While it seems clear now that XMRV is not associated with CFS, our study provides unique insights into a potential role for Xpr1 in neural biology. A role for deregulated cAMP signaling has clear precedents in other disease models and developmental observations. For example, mouse embryos lacking CREB, a major downstream transducer of G-protein signaling, exhibit excess apoptosis and degeneration of sensory and sympathetic neurons, and a CREB knockout is ultimately embryonic lethal (21
). Our studies show that CREB is activated by Xpr1 signaling because CREB is the transcription factor that drives SEAP expression in the assay that we employed to measure cAMP levels. In addition, cAMP-modulating drugs have been shown to reverse neurodegeneration in cultured hippocampal neurons treated with amyloid β-peptide, a model of Alzheimer's disease (37
). Moreover, mice infected with multiple neuropathic polytropic MLVs displayed increased expression levels of proinflammatory cytokines and chemokines, and neurodegenerative diseases such as Alzheimer's disease and multiple sclerosis induce similar cytokine and chemokine expressions (29
Eurexpress Transcriptome Atlas data indicate that brain tissues show the highest Xpr1 expression levels in the mouse (6
), lending support to the hypothesis that Xpr1 is involved in normal brain function. Notably, neuropathology can be induced in mice following infection with various retroviruses, and some studies have shown that polytropic retroviruses are neuropathic, while related ecotropic retroviruses that do not use Xpr1 as a receptor are not (29
). However, neuropathology can also be found in mice following infection by some ecotropic retroviruses, such as CasBr-E MLV, that do not use Xpr1 as a receptor (32
). The infection of mice with ecotropic retroviruses frequently results in recombination events leading to the production of polytropic retroviruses (32
), and it would be interesting to determine if these recombinant viruses play a role in neurologic diseases induced by ecotropic retroviruses.

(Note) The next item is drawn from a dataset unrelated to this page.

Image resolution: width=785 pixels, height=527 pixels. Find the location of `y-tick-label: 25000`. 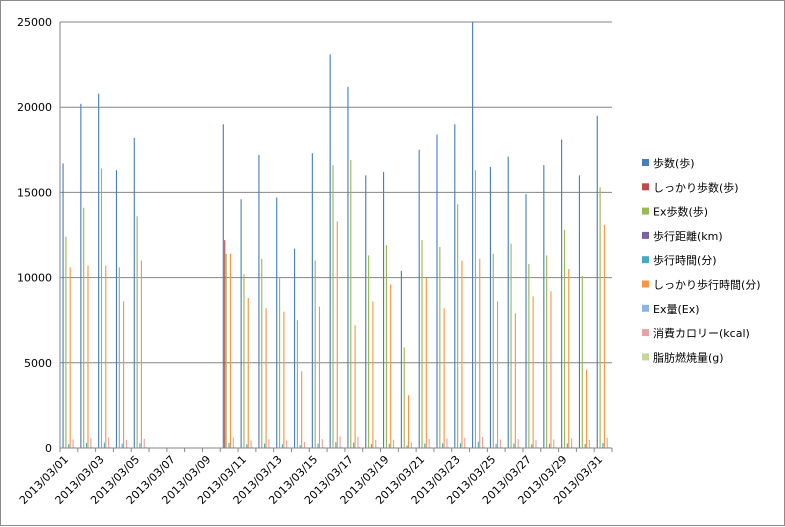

Our findings demonstrate the critical role which Xpr1 plays in mediating both xenotropic and polytropic retrovirus pathologies and further elucidate the function of Xpr1 in normal cells. However, there remain many questions regarding the normal physiological role of Xpr1 in animals, including what extracellular ligands might modulate Xpr1 activity. While our data indicate that Xpr1 provides a prosurvival signal to the cell, a more specific role for Xpr1 in signal transduction remains to be determined. It will be important to understand whether Xpr1 acts in a fashion analogous to that of other GPCRs and transmits a signal for a particular cellular process or whether it regulates GPCR and cAMP signaling in a more global fashion.